Many areas, like our ‘neverbreak’
(Backhousia myrtifolia) dry rainforest or the nearby plumwood (Eucryphia moorei) forests, and most forests that have – or once had – a fern understorey were never firestick farmed, and should never be if the forest is to survive. If those forest types are burnt then the trees and their associated shrubs and sub-shrubs and ground covers may be replaced by species that have evolved to cope with repeated fires and burn all too well, their seeds only ripening after a fire. But a fire-dependent ecosystem may need burning at least every decade so that seeds can germinate in the heat of the fire, or even more often after two or three wet years.

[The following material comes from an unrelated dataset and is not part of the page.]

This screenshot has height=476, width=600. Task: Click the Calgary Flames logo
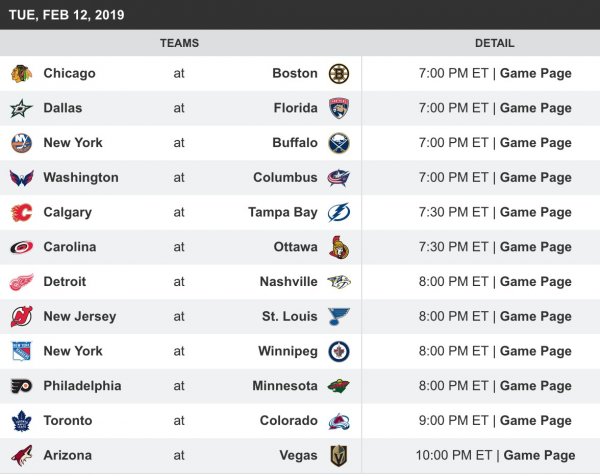tap(21, 212)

Few members of bushfire brigades, or even the officials who order the burns, could explain the differences between fire-sensitive, fire-resistant and fire-dependent ecosystems. There is a general flattening out of understanding, an over-simplification of the ‘Australian bush recovers from fire’ type that is trotted out after every bushfire, without any recognition that different species and ecosystems have completely different relationships with fire and wildfire.
So called ‘controlled’ burning has created fire-dependent forests. Ironically, large parts of Australia are now far more prone to bushfire, all in the name of trying to reduce it. Once you have created a fire-dependent landscape, it does need burning to reduce the fuel load. But even in these areas the wrong kind of burning increases the risk of uncontrolled bushfire, it doesn’t decrease it. In fire-dependent areas, burning in the wrong way and at the wrong time can leave dead wood that will make a bushfire burn hotter, as well as encourage grass growth that may dry like tinder in summer.
‘The bush’ is not homogenous. Even in a small area of, say, fifty hectares there may be several forest types, with different burning regimes needed to maintain them. Most fire agencies try to control burn on a regional basis, ticking off a certain number of hectares each year. In doing so they are making the bushfire danger far greater, creating larger areas that burn easily because the only plants that survive are the fire-dependent ones that burn hard, fast and often.